Element lookup records:
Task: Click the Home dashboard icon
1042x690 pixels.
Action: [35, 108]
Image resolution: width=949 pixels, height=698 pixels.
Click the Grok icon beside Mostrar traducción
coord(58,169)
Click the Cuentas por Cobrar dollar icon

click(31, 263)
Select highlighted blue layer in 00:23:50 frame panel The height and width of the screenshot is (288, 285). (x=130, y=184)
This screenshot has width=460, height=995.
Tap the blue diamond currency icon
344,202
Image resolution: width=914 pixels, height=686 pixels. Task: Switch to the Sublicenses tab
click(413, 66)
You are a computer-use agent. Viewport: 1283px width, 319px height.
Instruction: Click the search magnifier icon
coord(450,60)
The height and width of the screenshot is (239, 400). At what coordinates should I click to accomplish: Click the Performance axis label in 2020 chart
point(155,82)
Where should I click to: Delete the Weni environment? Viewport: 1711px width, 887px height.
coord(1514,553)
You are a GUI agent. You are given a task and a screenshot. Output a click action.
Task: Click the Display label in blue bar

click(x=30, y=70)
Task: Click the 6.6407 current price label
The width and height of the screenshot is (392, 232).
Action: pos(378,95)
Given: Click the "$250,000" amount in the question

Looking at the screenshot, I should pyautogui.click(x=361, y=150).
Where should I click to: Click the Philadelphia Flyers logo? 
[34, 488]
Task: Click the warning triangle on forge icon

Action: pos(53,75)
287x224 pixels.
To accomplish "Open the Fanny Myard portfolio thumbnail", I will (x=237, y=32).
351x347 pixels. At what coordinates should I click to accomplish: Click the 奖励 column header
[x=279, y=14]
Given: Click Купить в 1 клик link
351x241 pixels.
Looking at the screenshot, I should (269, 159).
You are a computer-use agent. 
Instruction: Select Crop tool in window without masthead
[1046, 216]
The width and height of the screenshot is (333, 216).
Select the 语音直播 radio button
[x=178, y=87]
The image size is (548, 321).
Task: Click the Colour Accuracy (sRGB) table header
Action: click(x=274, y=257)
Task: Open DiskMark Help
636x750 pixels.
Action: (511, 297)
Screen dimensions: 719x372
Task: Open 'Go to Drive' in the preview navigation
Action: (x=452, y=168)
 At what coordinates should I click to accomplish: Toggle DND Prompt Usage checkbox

» **Exercise instructions**: Convert every line of the records above into a Markdown table with the columns "Row" and "Line," numbering each row and skipping any blank lines.

» **Expected answer**:
| Row | Line |
|---|---|
| 1 | Task: Click the Home dashboard icon |
| 2 | 1042x690 pixels. |
| 3 | Action: [35, 108] |
| 4 | Image resolution: width=949 pixels, height=698 pixels. |
| 5 | Click the Grok icon beside Mostrar traducción |
| 6 | coord(58,169) |
| 7 | Click the Cuentas por Cobrar dollar icon |
| 8 | click(31, 263) |
| 9 | Select highlighted blue layer in 00:23:50 frame panel The height and width of the screenshot is (288, 285). (x=130, y=184) |
| 10 | This screenshot has width=460, height=995. |
| 11 | Tap the blue diamond currency icon |
| 12 | 344,202 |
| 13 | Image resolution: width=914 pixels, height=686 pixels. Task: Switch to the Sublicenses tab |
| 14 | click(413, 66) |
| 15 | You are a computer-use agent. Viewport: 1283px width, 319px height. |
| 16 | Instruction: Click the search magnifier icon |
| 17 | coord(450,60) |
| 18 | The height and width of the screenshot is (239, 400). At what coordinates should I click to accomplish: Click the Performance axis label in 2020 chart |
| 19 | point(155,82) |
| 20 | Where should I click to: Delete the Weni environment? Viewport: 1711px width, 887px height. |
| 21 | coord(1514,553) |
| 22 | You are a GUI agent. You are given a task and a screenshot. Output a click action. |
| 23 | Task: Click the Display label in blue bar |
| 24 | click(x=30, y=70) |
| 25 | Task: Click the 6.6407 current price label |
| 26 | The width and height of the screenshot is (392, 232). |
| 27 | Action: pos(378,95) |
| 28 | Given: Click the "$250,000" amount in the question |
| 29 | Looking at the screenshot, I should pyautogui.click(x=361, y=150). |
| 30 | Where should I click to: Click the Philadelphia Flyers logo?  |
| 31 | [34, 488] |
| 32 | Task: Click the warning triangle on forge icon |
| 33 | Action: pos(53,75) |
| 34 | 287x224 pixels. |
| 35 | To accomplish "Open the Fanny Myard portfolio thumbnail", I will (x=237, y=32). |
| 36 | 351x347 pixels. At what coordinates should I click to accomplish: Click the 奖励 column header |
| 37 | [x=279, y=14] |
| 38 | Given: Click Купить в 1 клик link |
| 39 | 351x241 pixels. |
| 40 | Looking at the screenshot, I should (269, 159). |
| 41 | You are a computer-use agent.  |
| 42 | Instruction: Select Crop tool in window without masthead |
| 43 | [1046, 216] |
| 44 | The width and height of the screenshot is (333, 216). |
| 45 | Select the 语音直播 radio button |
| 46 | [x=178, y=87] |
| 47 | The image size is (548, 321). |
| 48 | Task: Click the Colour Accuracy (sRGB) table header |
| 49 | Action: click(x=274, y=257) |
| 50 | Task: Open DiskMark Help |
| 51 | 636x750 pixels. |
| 52 | Action: (511, 297) |
| 53 | Screen dimensions: 719x372 |
| 54 | Task: Open 'Go to Drive' in the preview navigation |
| 55 | Action: (x=452, y=168) |
| 56 |  At what coordinates should I click to accomplish: Toggle DND Prompt Usage checkbox |